A Good Man Is Hard to Find, Flannery O'Connor. I had, of course, read and heard about people losing their breath or having their heart skip a beat over art that happened to drill them in just the right way. The title story in this collection did it to me. I remember that when I finished the story, my eyes were wide, my mouth open, my heart beating hard, and as I leaned back against the wall to catch myself even though I was sitting, I realized I needed to take a breath. Once my vital signs were acceptable again, I started voraciously flipping back through the pages of my tattered library copy -- I'd go out and immediately buy my own after that gut-punch -- and finding all the little lines that now made sense in a more profound way now after those last two pages. It was exciting. And I was laughing, too, because now it was all so obvious, almost cheesy in a way, and I loved that she pulled it off. It was such a surreal experience and I wanted to feel it again. So I skipped around and read a few more stories, and eventually repeated the process (though now with much more laughter right from the start) with "Good Country People." What I soon realized is the heartbreaking truth that all O'Connor devotees have to accept at some point, which is that the stories run out eventually and you can never relive that first "Good Man" punch again. So to this day, I've left one story in each of my O'Connor collections unread, so that I have something to savor down the road. Thanks, Flannery. You're the best.

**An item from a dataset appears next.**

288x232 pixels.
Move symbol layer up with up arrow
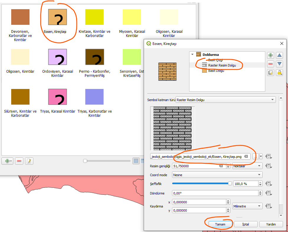279,55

Ethan Frome, Edith Wharton. A common theme throughout this meme is everyone sneering at books read in college. "Ugh, if you list books you read in an English course, you're just not a reader." Wait, what? If you're at arguably the most pivotal period of transition in your life and reading texts selected because of their power, why wouldn't you be impacted by them? Ethan Frome did it to me. I read it straight through in one sitting, not stopping even for a sip of water, and when I finished saw that I had gripped my fingers into the back cover in such a tense way as to leave four dents in it. This is the story that taught me about stories and how to tell them. I don't remember why we read it for class or what any assignments were, but I remember it as not just a wrenching story but also one where I could tell what the author was doing in terms of structure and foreshadowing as she went along. I was reading a book while simultaneously realizing that I had achieved a new level of skill in reading books. And that was one of the best experiences of my life, because it was like knowing I'd unlocked a new fortune room.
So those are my first five (well, six). I know four of the next five for sure, but one spot is up for grabs...any guesses?